[Data Boundary: Start]

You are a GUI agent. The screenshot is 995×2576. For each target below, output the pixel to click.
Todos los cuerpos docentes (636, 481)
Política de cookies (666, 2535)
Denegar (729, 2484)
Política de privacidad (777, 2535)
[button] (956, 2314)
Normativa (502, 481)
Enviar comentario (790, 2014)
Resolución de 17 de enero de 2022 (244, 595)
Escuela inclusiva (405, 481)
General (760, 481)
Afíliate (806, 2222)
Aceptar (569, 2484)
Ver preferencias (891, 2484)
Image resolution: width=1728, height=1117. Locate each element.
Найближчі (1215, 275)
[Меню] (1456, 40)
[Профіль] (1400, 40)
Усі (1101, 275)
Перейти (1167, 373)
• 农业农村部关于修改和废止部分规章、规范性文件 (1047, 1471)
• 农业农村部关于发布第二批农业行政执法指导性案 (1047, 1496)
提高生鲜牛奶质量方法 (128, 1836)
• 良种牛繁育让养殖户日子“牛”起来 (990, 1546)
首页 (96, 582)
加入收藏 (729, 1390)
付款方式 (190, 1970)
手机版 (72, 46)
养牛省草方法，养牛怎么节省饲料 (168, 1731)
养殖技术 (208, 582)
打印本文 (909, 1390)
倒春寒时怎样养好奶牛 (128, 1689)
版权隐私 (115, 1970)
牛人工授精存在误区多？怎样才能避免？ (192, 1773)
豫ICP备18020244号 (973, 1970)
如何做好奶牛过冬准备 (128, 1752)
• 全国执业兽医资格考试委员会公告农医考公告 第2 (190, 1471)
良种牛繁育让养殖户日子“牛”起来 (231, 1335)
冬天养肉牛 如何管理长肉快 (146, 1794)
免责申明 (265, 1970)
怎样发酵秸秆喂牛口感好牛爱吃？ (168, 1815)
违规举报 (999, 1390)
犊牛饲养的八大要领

[Data Boundary: End]

> **What is being asked**:
From the data above, copy out every line with the string "each" in it.

> **Answer to this task**:
You are a GUI agent. The screenshot is 995×2576. For each target below, output the pixel to click.
Image resolution: width=1728, height=1117. Locate each element.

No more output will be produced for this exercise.